Comenzamos a empacar en enero, convencidos de haber tomado una buena decisión. En realidad, nada nos detenía en la ciudad donde vivíamos y el clima era algo a lo que nunca nos pudimos adaptar. Dejar la ciudad de las montañas, entonces, fue la meta. Para poder llegar al mar, a la bruma, al lugar en donde la temperatura, al menos para nosotros, es ideal.

Cerrar ciclos de clases, exposiciones, trabajos. Dejar en suspensión a los amigos, aunarlos a la lista de nuestros amigos a distancia. Y el trabajo, el grandísimo trabajo de empacar. La mudanza contó 105 cajas además de todos los muebles. Y le tomó una semana llegar al otro extremo del país. Prácticamente, de una costa a la otra por la parte más ancha.

Nosotros empacamos lo que pudo caber en mi autito, acomodamos a nuestros dos perros en los asientos de atrás, pasamos la noche previa al viaje en casa de nuestros hospitalarios y entrañables vecinos, y partimos de madrugada hacia Laredo para hacer el recorrido por el otro lado con la idea de ahorrar en casetas y gasolina, y evitarnos la desastrosa inseguridad de nuestras carreteras.

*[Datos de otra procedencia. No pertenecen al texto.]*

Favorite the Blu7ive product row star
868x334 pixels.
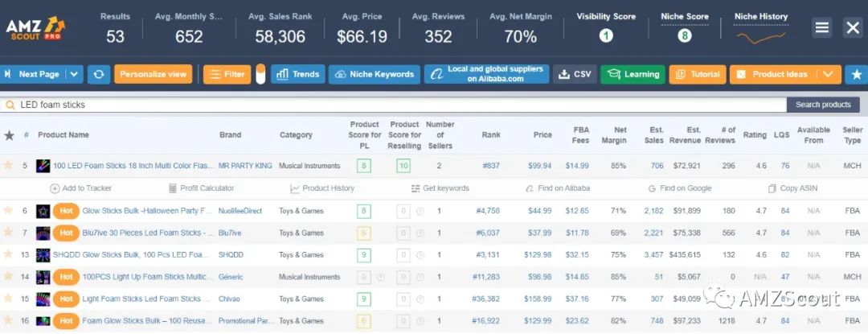tap(10, 233)
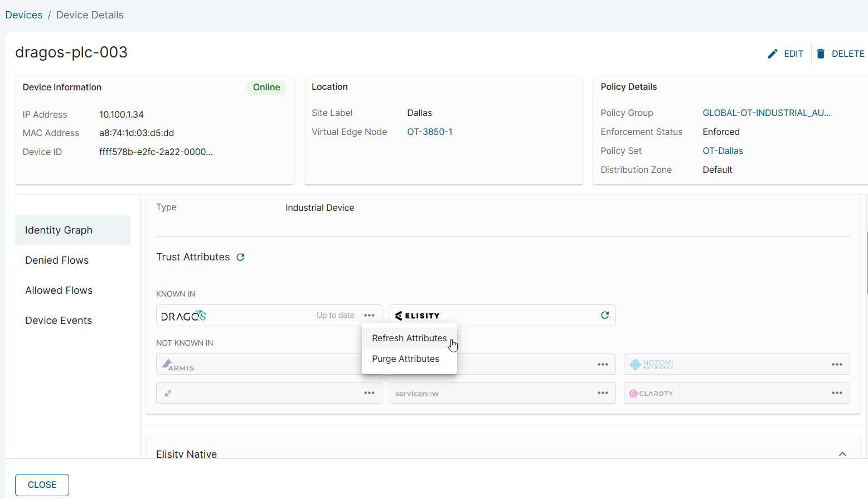Refresh Trust Attributes via header refresh icon
This screenshot has width=868, height=499.
pos(240,257)
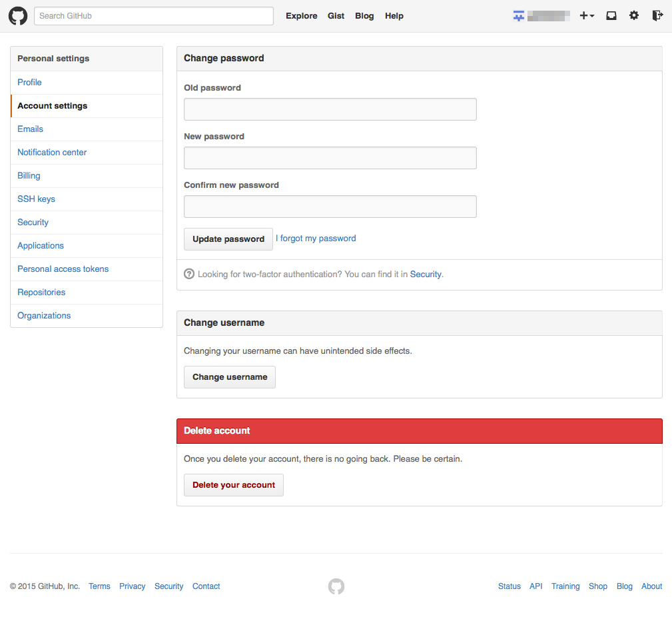Select SSH keys in settings sidebar
This screenshot has height=619, width=672.
pyautogui.click(x=36, y=199)
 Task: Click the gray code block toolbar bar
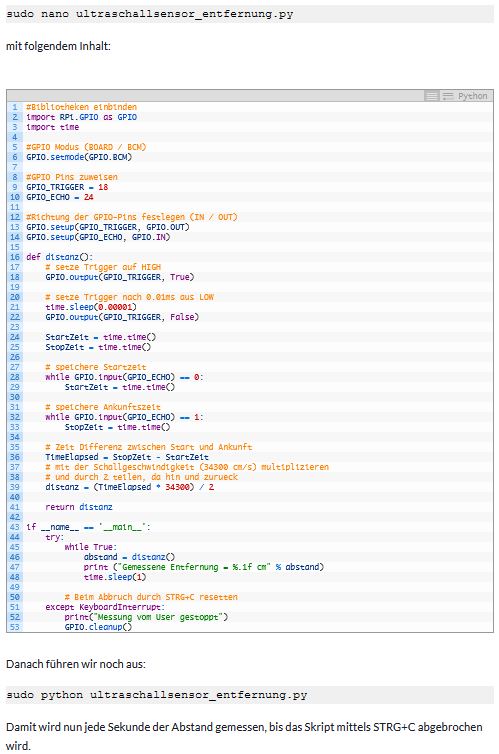point(250,96)
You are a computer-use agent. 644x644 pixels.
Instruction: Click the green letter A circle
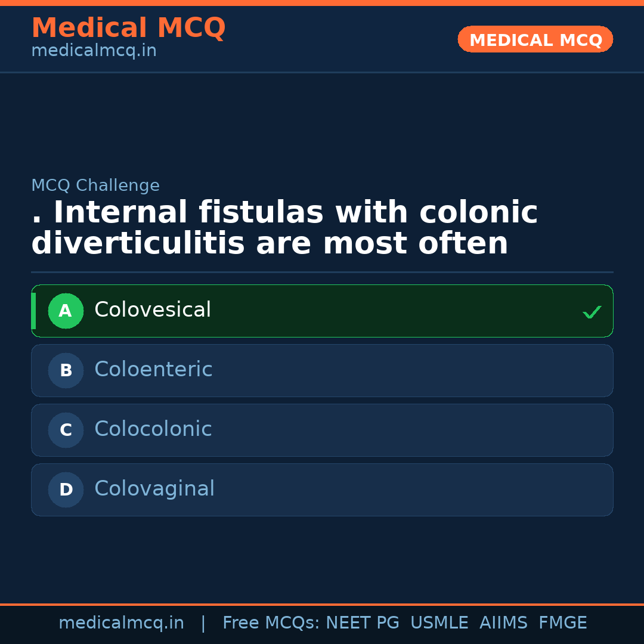66,311
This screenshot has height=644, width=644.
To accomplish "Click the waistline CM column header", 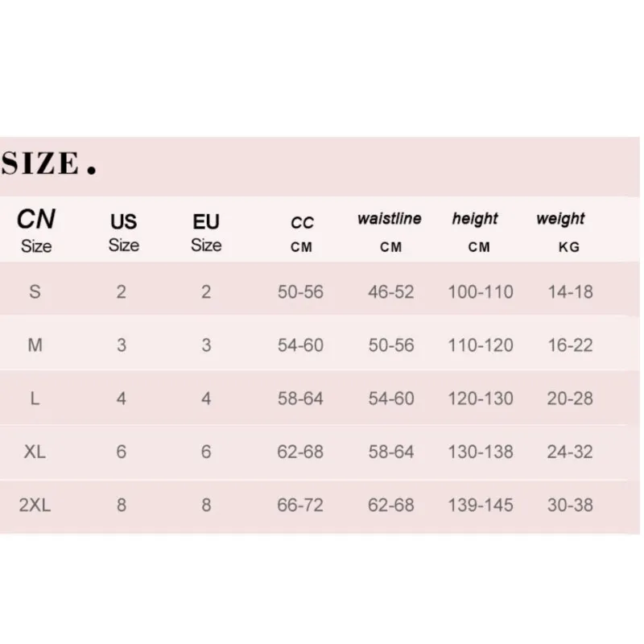I will click(x=390, y=232).
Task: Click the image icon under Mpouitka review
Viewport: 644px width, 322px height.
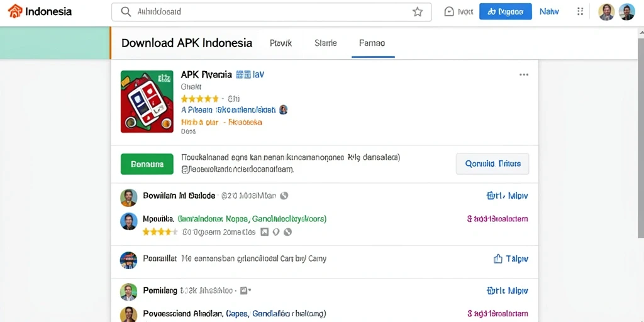Action: (265, 232)

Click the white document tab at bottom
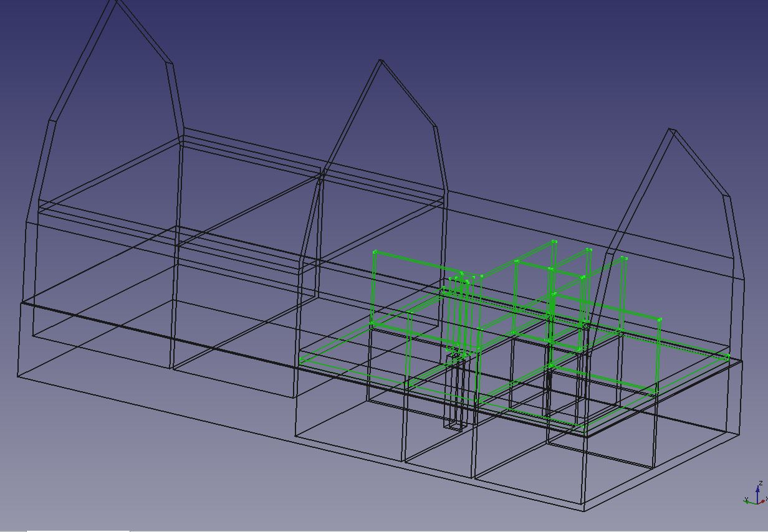point(78,530)
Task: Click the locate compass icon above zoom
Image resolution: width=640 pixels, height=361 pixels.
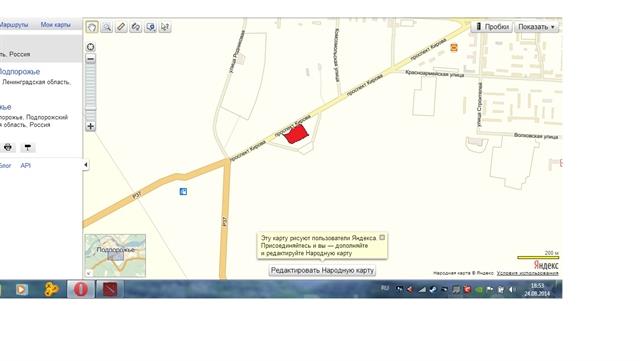Action: pyautogui.click(x=91, y=47)
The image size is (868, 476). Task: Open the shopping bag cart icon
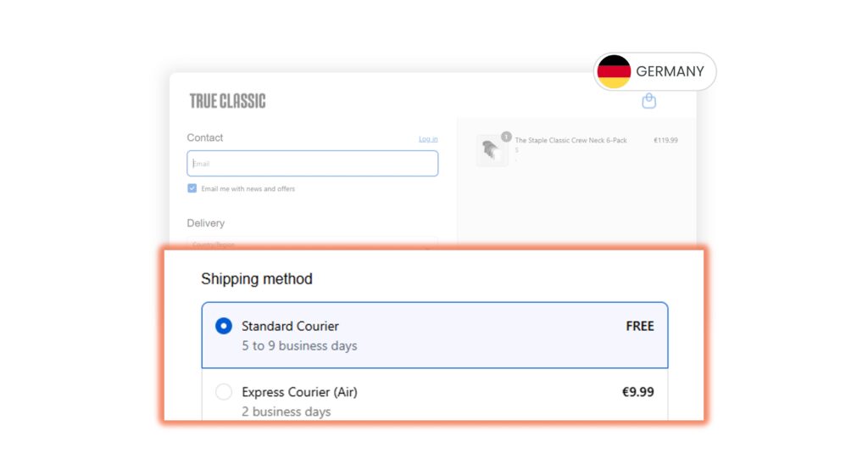pos(649,101)
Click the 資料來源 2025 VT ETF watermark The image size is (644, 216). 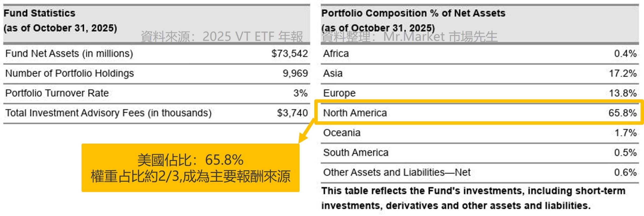pos(221,37)
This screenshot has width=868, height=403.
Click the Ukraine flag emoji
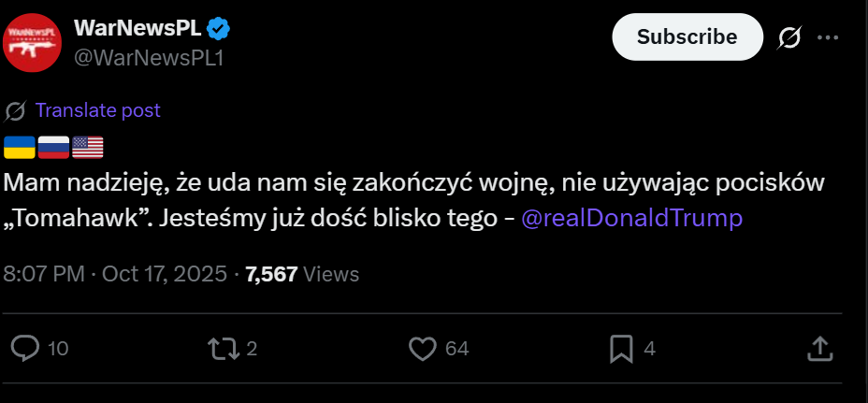(20, 147)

 Y al cabo de dos días, entramos por la espectacular carretera escénica a Ensenada, con la emoción de haber terminado una parte de la aventura y estar apenas pisando el umbral del resto. Cinco días de campamento en una casa vacía, sobre un colchón de aire, intentando hacer trámites para obtener servicios de gas y teléfono, buscando plomeros y electricistas porque la casa había estado desocupada muchos meses y requería varios arreglos.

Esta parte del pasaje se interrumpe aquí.